Pero Peña no es el único plagiario destacado en nuestra vida pública. A la cabeza del comité de salud pública siempre destaca con su dedo flamígero para señalar a corruptos, ladrones y plagiadores la señora Denise Dresser. Ya en una ocasión publiqué en este espacio la vocación de la señora por repetirse. Ella, por supuesto, lo minimizó. Pero creo que es buen momento para recordar las andanzas de la académica Dresser. Ella publicó en 1994 en la revista Este País un artículo titulado "La promoción de la democracia en México". Cuando tiempo después el también académico Jorge Chabat lo leyó, se sorprendió por la extraordinaria similitud con un texto suyo en inglés publicado tres años antes. Chabat hizo el cotejo y el resultado fue sorprendente, por lo que mandó una carta a la revista, aparecida en el número de agosto de 1995, en la que expone el caso. El asunto es que eran 15 párrafos (varios de ellos idénticos) que dejaban en claro que se está sin duda" frente a un caso de plagio" y que lo publicado rebasaba "las más elementales reglas de la ética profesional". Incluso el párrafo de conclusiones de Dresser es un párrafo "copiado de mi artículo". Y subraya que en los párrafos utilizados no "pone las comillas cuando la cita es textual".

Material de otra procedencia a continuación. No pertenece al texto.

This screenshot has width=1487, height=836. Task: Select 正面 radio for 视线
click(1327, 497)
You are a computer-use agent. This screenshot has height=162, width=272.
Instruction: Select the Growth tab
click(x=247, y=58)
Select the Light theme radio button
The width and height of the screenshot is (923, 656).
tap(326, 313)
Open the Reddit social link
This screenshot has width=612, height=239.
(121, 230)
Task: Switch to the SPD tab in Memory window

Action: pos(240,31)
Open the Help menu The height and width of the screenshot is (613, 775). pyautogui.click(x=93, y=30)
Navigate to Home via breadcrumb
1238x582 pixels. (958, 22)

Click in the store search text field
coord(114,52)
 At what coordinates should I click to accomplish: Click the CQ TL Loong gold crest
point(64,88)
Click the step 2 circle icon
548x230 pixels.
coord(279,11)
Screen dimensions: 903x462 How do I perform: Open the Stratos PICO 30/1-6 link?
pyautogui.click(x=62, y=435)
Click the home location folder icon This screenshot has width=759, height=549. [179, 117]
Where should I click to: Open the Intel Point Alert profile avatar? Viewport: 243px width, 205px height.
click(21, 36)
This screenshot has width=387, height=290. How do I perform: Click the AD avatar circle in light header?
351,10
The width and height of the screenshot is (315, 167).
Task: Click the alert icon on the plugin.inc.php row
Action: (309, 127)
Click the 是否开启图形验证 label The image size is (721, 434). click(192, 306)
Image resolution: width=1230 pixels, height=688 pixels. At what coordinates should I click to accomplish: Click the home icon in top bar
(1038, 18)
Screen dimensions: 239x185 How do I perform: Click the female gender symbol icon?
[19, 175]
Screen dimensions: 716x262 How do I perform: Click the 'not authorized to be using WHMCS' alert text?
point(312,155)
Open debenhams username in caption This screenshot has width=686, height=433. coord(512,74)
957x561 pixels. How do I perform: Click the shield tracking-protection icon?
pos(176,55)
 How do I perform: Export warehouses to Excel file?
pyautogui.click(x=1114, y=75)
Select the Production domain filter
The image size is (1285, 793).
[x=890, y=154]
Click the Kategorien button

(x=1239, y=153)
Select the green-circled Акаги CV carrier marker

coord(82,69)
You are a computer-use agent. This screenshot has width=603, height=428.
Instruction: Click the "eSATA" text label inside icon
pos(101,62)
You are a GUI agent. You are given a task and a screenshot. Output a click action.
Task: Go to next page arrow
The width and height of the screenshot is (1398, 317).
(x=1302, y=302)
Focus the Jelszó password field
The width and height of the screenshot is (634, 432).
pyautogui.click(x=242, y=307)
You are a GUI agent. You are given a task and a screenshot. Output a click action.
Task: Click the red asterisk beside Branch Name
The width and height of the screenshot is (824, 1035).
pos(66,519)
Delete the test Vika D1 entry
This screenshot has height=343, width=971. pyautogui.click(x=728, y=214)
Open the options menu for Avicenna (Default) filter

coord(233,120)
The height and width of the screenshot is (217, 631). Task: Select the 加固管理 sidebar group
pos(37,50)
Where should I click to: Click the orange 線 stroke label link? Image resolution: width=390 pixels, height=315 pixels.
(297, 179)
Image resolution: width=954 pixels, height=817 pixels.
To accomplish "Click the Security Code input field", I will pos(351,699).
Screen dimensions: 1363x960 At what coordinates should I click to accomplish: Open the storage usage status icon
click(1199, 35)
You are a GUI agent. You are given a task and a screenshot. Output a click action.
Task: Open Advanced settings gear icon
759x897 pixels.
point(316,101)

La respuesta de la doctora Dresser no la dice ni Peña. Evidenciada en el plagio alegó, en carta aparecida en el mismo número, que "el error fue producto de la torpeza y no de la malicia deliberada". Y explica su forma de trabajo: "Después de tomar tantas notas y de utilizar constantemente la orden 'cut and paste' en la computadora, llegó un momento en el cual yo ya no sabía de dónde había sacado qué, qué había escrito yo y qué habían contribuido otras fuentes". Dresser menciona que tiene muchos trabajos y que eso se traduce en falta de concentración. Dice que "todos nos equivocamos" y que su caso demuestra cómo "ni las técnicas de investigación que enseñan los doctorados flamantes son suficientes para evitar errores que resultan de la presión y las agendas sobrecargadas". ¿Así o más cínica?

Exigir honestidad de la clase política es una tarea de todos. Pero quienes ejercen la crítica también son personajes públicos, influyen con su opinión. También tenemos derecho a saber quiénes son. Es claro que un país tiene problemas cuando entre sus líderes cuenta con políticos como Peña y académicos como Dresser.